Limestone is the main raw material in cement production. A KBZ representative who asked not to be named said most of the output will be sold in Shan state at a cost of $80 a tonne, similar to the cost of imports.
This will generate a high profit margin since production of one tonne of cement in Myanmar costs just $40.
Construction of the 7,000-megawatt Tasan hydropower dam in Shan state is expected to use tremendous amounts of cement, said the source, adding that the company has considered building another plant in the same area.
The factory is located in a valley full of lush green vegetation. Villagers in the area grow rice, garlic, soybeans and bananas for a living.
Regarding environmental impact, Mr Wisoot said the plant will be able to operate with zero waste.
Systems that capture cement dust will be installed, preventing dust particles from escaping to contaminate the air, and whatever is trapped will be fed back into the production process.
Villagers living around the site will not be affected when the plant begins the operation, said Mr Wisoot.
In Thailand, limestone quarry mining in the past brought about environmental problems such as the disappearance of hills and wildlife along with noise pollution.
Mr Wisoot said a new technology enables vertical extraction, meaning limestone is extracted from the middle sections of the quarry, leaving the outer parts intact. The upshot is the shape of the quarry or limestone hill is left unchanged from the outside, preserving trees and vegetation.
Energy from heating the raw materials in the production process will also be harnessed to make electricity for the plant, something that was impossible with older technology.

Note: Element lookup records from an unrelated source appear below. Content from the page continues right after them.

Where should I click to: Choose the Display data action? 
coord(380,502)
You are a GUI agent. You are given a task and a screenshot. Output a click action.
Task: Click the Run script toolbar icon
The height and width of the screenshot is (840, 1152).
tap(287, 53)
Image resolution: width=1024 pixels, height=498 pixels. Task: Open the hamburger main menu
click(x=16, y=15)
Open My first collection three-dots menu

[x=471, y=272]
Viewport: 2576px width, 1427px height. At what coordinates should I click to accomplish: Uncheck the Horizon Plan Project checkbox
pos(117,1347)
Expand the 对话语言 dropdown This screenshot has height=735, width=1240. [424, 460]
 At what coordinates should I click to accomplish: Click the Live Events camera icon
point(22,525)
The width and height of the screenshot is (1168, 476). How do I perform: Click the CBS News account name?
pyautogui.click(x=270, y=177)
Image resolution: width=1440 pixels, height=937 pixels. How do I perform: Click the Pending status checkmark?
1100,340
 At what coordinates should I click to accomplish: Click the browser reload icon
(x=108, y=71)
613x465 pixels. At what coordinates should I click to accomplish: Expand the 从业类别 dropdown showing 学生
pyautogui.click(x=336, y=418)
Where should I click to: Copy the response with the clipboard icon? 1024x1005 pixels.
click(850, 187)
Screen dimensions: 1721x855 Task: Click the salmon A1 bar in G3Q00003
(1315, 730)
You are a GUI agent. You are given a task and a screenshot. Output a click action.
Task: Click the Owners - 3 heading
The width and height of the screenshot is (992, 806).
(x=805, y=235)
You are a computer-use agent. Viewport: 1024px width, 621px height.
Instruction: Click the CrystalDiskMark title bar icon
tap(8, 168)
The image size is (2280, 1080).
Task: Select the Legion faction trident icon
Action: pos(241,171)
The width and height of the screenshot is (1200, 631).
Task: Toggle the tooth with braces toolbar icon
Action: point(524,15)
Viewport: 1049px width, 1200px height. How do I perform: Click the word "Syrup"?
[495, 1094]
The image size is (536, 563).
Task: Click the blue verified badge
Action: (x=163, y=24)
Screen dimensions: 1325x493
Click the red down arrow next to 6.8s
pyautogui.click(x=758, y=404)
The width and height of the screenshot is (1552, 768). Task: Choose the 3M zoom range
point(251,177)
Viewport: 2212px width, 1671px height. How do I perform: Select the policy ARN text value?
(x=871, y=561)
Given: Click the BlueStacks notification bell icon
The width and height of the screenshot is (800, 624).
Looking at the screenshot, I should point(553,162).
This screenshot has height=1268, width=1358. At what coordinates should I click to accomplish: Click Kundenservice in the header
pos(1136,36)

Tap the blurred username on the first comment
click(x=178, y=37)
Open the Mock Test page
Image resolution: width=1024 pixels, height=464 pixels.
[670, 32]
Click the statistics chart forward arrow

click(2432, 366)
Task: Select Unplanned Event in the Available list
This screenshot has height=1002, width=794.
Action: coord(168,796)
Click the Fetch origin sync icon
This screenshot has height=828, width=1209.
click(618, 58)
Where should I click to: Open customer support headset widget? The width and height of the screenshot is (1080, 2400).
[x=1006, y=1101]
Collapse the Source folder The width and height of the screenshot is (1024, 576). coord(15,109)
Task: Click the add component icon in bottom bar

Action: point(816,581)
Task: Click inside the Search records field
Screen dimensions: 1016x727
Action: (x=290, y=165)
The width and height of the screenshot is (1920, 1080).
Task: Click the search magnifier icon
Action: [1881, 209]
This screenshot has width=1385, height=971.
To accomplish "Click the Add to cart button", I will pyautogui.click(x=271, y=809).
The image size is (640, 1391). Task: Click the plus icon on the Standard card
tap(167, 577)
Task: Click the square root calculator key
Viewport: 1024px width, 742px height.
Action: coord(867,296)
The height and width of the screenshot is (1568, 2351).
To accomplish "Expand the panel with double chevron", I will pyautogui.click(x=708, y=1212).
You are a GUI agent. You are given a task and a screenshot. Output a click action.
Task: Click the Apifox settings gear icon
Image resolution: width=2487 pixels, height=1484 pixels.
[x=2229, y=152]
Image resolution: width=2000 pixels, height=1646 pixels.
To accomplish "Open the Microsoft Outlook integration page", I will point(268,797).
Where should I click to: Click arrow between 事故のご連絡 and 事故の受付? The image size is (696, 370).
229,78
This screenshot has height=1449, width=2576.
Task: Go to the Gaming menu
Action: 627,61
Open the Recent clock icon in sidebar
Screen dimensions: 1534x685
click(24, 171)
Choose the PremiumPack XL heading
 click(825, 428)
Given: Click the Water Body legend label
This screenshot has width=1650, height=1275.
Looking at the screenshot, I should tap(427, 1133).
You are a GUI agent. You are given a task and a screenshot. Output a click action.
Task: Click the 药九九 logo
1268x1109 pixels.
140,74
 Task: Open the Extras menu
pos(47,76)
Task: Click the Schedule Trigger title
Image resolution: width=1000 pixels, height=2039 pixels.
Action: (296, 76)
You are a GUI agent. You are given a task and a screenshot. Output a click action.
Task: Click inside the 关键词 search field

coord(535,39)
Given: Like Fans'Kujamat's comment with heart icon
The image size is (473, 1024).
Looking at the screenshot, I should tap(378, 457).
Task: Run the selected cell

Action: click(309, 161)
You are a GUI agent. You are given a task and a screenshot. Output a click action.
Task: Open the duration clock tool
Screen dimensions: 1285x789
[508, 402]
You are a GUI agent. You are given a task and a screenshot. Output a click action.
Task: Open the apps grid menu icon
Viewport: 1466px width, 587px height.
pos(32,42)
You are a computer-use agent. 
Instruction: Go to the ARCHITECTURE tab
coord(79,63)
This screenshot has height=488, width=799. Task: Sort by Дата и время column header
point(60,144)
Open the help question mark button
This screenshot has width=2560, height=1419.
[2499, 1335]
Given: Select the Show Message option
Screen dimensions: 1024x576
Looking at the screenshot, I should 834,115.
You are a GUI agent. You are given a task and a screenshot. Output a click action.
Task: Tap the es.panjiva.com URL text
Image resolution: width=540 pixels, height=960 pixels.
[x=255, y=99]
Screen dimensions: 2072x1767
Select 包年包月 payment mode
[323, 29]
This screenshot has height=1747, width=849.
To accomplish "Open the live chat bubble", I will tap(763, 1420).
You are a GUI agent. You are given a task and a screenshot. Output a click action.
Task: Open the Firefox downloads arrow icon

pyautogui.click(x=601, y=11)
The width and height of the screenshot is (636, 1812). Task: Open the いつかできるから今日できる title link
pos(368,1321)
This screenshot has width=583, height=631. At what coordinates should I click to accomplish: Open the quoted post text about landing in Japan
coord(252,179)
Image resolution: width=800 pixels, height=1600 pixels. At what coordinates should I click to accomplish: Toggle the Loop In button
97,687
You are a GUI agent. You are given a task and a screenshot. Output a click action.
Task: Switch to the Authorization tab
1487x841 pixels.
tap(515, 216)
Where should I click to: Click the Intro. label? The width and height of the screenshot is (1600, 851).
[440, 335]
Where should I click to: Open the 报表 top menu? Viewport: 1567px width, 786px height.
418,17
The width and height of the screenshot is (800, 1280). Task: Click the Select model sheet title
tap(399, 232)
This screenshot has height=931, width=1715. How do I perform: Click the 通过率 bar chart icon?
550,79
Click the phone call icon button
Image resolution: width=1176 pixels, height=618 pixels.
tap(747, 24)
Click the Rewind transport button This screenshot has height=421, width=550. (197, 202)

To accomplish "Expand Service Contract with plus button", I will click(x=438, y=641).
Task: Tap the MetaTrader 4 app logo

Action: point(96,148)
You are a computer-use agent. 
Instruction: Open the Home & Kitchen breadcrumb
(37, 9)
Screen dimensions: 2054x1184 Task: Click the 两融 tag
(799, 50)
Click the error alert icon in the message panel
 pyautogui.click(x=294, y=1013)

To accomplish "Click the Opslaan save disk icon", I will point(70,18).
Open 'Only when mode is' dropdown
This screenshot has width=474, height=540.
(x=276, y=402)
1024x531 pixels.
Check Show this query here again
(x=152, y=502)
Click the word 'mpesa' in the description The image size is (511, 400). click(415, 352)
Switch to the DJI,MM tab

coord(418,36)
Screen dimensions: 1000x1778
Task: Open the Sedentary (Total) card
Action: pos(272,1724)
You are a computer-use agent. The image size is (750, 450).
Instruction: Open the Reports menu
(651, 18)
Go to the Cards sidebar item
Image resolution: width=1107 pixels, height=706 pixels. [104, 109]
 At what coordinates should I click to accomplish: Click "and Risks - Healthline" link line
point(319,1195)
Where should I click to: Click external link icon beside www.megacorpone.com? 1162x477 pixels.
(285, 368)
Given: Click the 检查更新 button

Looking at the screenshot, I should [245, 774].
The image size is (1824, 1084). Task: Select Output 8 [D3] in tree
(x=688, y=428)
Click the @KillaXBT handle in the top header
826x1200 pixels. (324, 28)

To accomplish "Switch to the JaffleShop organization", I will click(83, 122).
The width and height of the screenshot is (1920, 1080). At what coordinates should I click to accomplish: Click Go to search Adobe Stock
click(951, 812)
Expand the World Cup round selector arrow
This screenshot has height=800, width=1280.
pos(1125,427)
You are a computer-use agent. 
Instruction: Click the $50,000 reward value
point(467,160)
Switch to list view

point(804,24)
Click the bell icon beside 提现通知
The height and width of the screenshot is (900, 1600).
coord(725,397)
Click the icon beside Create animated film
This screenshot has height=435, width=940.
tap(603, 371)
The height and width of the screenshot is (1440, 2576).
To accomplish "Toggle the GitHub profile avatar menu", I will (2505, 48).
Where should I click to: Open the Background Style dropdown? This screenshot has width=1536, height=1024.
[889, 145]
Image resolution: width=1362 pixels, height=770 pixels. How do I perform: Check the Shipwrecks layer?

The biggest state in Myanmar, Shan occupies nearly a fourth of the country and has a population of 5.5 million. It borders China, Thailand and Laos.
With Max Manufacturing, LVT will be involved in converting the less-efficient wet production process to dry production. This will triple daily capacity at the plant to 1,500 tonnes.
The factory is located on 460 hectares of land in Aungsilar, 48 kilometres from Nay Pyi Taw. It has limestone reserves of 25-30 million tonnes.
Apart from supply engineering advice and equipment, LVT earlier announced plans to issue new shares to raise funds for investing in a cement business through a unit of Max Myanmar.
Shares of LVT closed on the Market for Alternative Investment at 1.28 baht on Friday, down two satang, in trade worth 12.05 million baht. Over the past 52 weeks, they traded in a range from 1.19 to 2.26 baht.